To counteract this, a strategy that I used was working full-time and working a casual night job, that you will only have temporarily. I used this strategy and got a casual bartending job to boost my borrowing capacity. Once I received the loan, I chose to quit the bartending job because I didn't feel obliged to do it and I had a positively geared property that paid off itself.

There's thousands of different things you can do to avoid having to put all your hard-earned savings to pay off a debt. One way I like to think of not paying off debt, is that if you choose to buy multiple properties instead, in 20 years time if you choose the right types of properties that are positively geared, have good cash flow, and strong capital growth, you will have millions of dollars in property once they double overtime in value.
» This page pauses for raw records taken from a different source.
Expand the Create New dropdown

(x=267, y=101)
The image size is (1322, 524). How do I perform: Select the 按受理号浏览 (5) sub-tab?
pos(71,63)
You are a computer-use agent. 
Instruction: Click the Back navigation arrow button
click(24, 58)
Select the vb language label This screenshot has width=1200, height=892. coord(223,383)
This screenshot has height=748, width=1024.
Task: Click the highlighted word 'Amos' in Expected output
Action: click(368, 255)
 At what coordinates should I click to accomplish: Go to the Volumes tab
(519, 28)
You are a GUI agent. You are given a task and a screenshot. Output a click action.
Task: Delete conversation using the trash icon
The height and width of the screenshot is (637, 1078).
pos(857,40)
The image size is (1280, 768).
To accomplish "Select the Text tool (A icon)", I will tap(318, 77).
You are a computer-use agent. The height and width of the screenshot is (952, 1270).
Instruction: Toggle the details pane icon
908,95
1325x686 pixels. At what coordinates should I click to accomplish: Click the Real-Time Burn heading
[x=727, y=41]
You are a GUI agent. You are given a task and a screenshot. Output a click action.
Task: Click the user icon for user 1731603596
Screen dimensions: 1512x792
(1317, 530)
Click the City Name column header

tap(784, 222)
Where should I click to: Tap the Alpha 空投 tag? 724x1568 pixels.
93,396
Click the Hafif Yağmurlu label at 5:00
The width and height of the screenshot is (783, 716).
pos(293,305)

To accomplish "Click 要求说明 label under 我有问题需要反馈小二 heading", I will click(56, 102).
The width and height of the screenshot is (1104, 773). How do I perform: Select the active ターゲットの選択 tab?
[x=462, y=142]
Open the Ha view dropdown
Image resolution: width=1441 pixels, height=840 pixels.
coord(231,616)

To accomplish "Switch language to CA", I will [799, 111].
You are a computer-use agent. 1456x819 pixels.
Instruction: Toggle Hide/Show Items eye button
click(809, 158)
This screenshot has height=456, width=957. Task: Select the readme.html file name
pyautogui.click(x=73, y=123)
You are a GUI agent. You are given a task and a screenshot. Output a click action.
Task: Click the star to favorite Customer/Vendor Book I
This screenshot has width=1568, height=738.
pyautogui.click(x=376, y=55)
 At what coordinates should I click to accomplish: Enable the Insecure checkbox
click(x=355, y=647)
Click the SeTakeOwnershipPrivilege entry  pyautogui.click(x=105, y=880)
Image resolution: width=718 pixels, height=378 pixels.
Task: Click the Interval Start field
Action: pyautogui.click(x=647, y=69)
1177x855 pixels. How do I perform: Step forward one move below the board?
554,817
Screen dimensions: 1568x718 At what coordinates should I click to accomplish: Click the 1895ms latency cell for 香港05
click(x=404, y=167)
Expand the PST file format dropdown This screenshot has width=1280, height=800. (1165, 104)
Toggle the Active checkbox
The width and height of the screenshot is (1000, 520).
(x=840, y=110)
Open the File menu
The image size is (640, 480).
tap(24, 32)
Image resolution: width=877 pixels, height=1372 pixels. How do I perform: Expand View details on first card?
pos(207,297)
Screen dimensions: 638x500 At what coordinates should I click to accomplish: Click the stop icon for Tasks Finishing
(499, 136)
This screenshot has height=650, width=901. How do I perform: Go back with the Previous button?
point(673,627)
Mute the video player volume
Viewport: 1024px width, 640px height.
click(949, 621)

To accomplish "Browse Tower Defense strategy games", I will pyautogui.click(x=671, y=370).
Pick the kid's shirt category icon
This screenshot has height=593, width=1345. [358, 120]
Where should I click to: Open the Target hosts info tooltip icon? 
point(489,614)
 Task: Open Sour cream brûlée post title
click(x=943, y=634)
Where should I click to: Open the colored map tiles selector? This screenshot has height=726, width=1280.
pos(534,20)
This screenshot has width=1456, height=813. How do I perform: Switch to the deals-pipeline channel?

At the end of the day, there is no right or wrong answer as it will always depend on your current circumstances. However, personally I like to think of the long-term implications, and what is realistically going to help me build wealth so that I can meet my financial goals and secure a financially free future.

Disclaimer: This is not intended as legal, financial, or investment advice and should not be construed or relied on as such. Before making any commitment of a legal or financial nature, you should seek advice from a qualified and registered legal practitioner or financial or investment adviser.